#### Yapılacak işler
a: Belge alıntısına göre Hanefi hukukçuları devletin hangi görevlerden başka görevi olmadığını belirtmiştir?
b: Belge alıntısında hepimizin üstünde hukukun ve şiddet kullanma tekelini elinde bulunduran devletin bulunması hangi gerekçeyle savunuluyor? Bir ila üç cümleyle açıklayın.

Özgürlük insanın kendine yüklediği anlamı, varoluşsal amacı gerçekleştirebilme yeti, meleke ve potansiyellerini kullanabilmesidir. Kendimize yüklediğimiz anlamlar ve misyonlar farklı olabilir, başkalarının anlam ve amacını ortadan kaldırmaya teşebbüs etmedikçe, teşebbüsü kaba kuvvet, şiddet ve cebir yoluna başvurmadıkça özgürlüklerimizi kullanabilmeliyiz; devlet benim ve herkesin özgürlüklerinin koruyucu çatısı, teminatından başka misyonu ve amacı olmayan aygıttır.
Devletin ne aşkın bir mahiyeti, ne de kutsal bir değeri vardır. Allüh’ın iradesi devlette tecelli etmez; Hegel’in ve Bizans/Osmanlı telakkisinin aksine devletin başındakiler “yeryüzünde Tanrı’nın arzusunu, gölgesini temsil etmezler”. İslam inancına göre Allah’ın iradesine teslim olmak Hukuk’a samimiyetle riayet etmektir. Devlet hukuk içinde ve bir arada yaşamamızı sağlayan beşeri bir organizasyondur. Devlet, ortak iyi ve ortak çıkar zemininde teşekkül eden siyasi/kamusal aygıt olmadığı durumlarda Hobbes’ın dediği “İnsan insanın kurdu” olur. Tiranlar, firavunlar, zorba diktatörler türer ve bunlar keyfi olarak kitleleri hakimiyetleri altına alırlar. Birimizin diğerinin kurdu olmaması için hepimizin üstünde hukuk, hukuku uygulayan, hakem rolünü oynayan ve gerektiğinde Weber’in deyimiyle “Şiddet kullanma tekelini elinde bulunduran devlet” olur. Hanefi hukukçuları asırlar öncesinden devletin hükümranlığı temsil etmekten, ortak ihtiyaçlar için vergi toplamaktan, iç ve dış güvenliği sağlamaktan başka görevi, yetkisi ve misyonu olmadığını/olamayacağını belirtmişlerdir. Eğer devlet bu sınırları aşar, kişi, hanedan, zümre veya bir sınıf adına hareket edecek olursa, kendisi kurt olur; buna yine Hobbes’ın deyimi Leviathan, yani ejderha/canavar denir.

#### Veri satırları

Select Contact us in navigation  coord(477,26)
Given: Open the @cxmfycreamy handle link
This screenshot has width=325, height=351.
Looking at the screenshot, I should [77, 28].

#### Görevlere göre yanıtlar
a: Hükümranlığı temsil etmek, ortak ihtiyaçlar için vergi toplamak ve iç ve dış güvenliği sağlamak.

b: Amaç, birimizin diğerinin kurdu olmamasıdır. Devlet ortak iyi ve ortak çıkar zemininde kurulmuş bir aygıt olmadığında, Hobbes’ın dediği gibi insan insanın kurdu olur. Bu durumda tiranlar, firavunlar ve zorba diktatörler türer ve kitleleri keyfi olarak hakimiyetleri altına alırlar.